EXERCISE BRIEF: Skip the pictures. Retype exactly, and only, the lines between the line holding "Task: Click the" and the last line below, inclusive.

DATA TO USE:
Start of Block

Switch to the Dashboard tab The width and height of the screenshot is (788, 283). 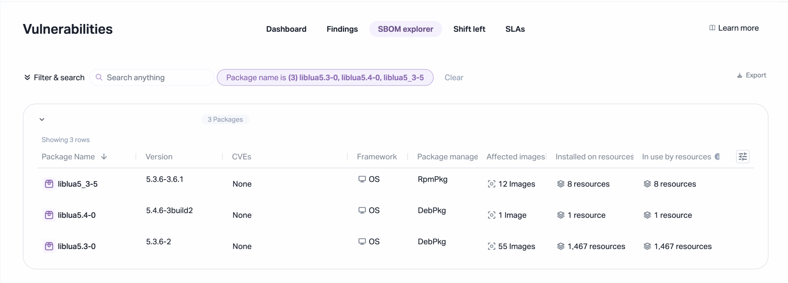coord(286,29)
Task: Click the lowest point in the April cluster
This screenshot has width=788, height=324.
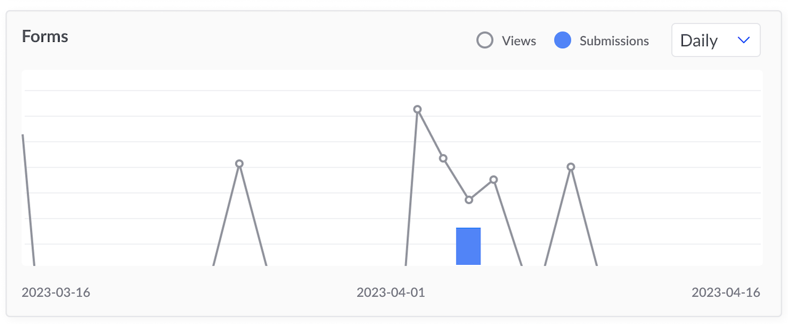Action: click(x=469, y=200)
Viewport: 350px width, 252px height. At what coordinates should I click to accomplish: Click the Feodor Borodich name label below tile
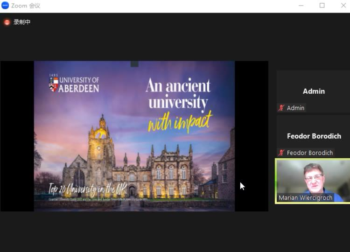pos(309,153)
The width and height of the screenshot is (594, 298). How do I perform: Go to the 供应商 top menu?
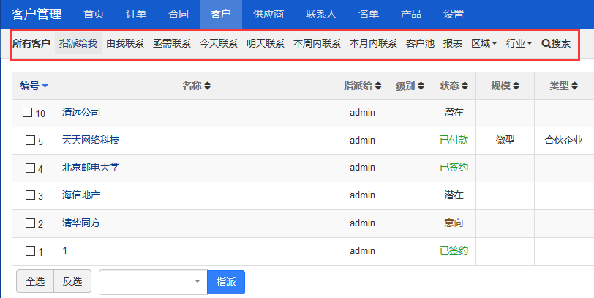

End of Block

SOLUTION:
Task: Click the lowest point in the April cluster
This screenshot has width=788, height=324.
Action: click(x=469, y=200)
Viewport: 350px width, 252px height. At what coordinates should I click to accomplish: Click the Feodor Borodich name label below tile
pos(309,153)
The width and height of the screenshot is (594, 298). How do I perform: Go to the 供应商 top menu?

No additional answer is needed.